§ **Excerpted passage**
┄┄┄┄┄┄

Dar (brother in law, pictured inserting the tube into the boat), is a fantastic river guide. He is also very good and instructing the rest of us on what we need to do and expect on the river. Our safety is his prime concern. After that, he just wants everyone to enjoy their experience.
When we got to the river, we were given our boat assignments. Destry, Dylan and I were to be in front. We were tube punchers, responsible for making sure the bow of the boat went into the wave making it harder for us to tip over. You can imagine the increase in my apprehension. I would be required to tackle this river head on, lowering my body and throwing my face right into the water. The boys were thrilled at the concept.
As usual, my fear lessens after the first fast water. We successfully punched through the first wave, I was soaked, boys were thrilled and I was fine. Dar let Dylan exit the boat and swim along side the raft in calmer places. Dylan commented on the speed of the water, saying he was surprised by the current.
We had so much fun. Each rapid becoming more thrilling, larger and more powerful. Some soaking us, others just impressing us with their raw power.

┄┄┄┄┄┄

§ **Available data**
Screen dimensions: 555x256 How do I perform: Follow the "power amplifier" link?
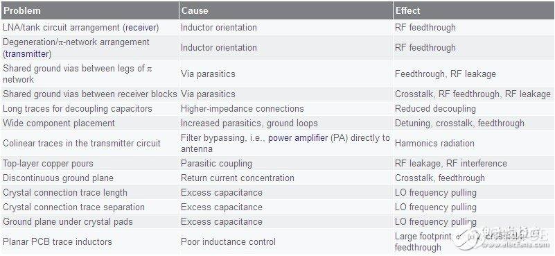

┄┄┄┄┄┄

§ **Written exercise 1**
Using the rafting account, decide whether each statement agrees with it: (a) the narrator rode at the front of the boat with Destry and Dylan, (b) Dar kept Dylan inside the raft the whole time, (c) the narrator's fear grew after the first fast water. Answer yes or no for each, and quote the deciding words from the account.
§ **Written exercise 2**
Extend the rafting account with a paragraph or two that pick up after its last sentence.

§ **Exercise response 1**
(a) Yes: "Destry, Dylan and I were to be in front."
(b) No: "Dar let Dylan exit the boat and swim along side the raft in calmer places."
(c) No: "As usual, my fear lessens after the first fast water."

§ **Exercise response 2**
At one point we pulled the boat to shore and Dar, my boys and Mark (Sherly’s youngest brother) walked upstream to swim a rapid where an underwater waterfall causes water to bubble to the surface. Champagne, it is called. It was frightening to watch my boys swim out into the river, then be sucked down through a rocky rapid, then swim fast towards the eddy line. Even after he was remotely safe, Destry looked panicked as the current of the eddy took him past the boat. Dylan climbed out of the river, removing his life jacket so he could breathe again. They were never in too much danger, but both of them were first hand witnesses to the power of water. I think their attitude changed from that moment. They looked at the river differently.
As soon as we finished our run, the boys wanted to go again. I on the other hand, was ready for some food and a nap.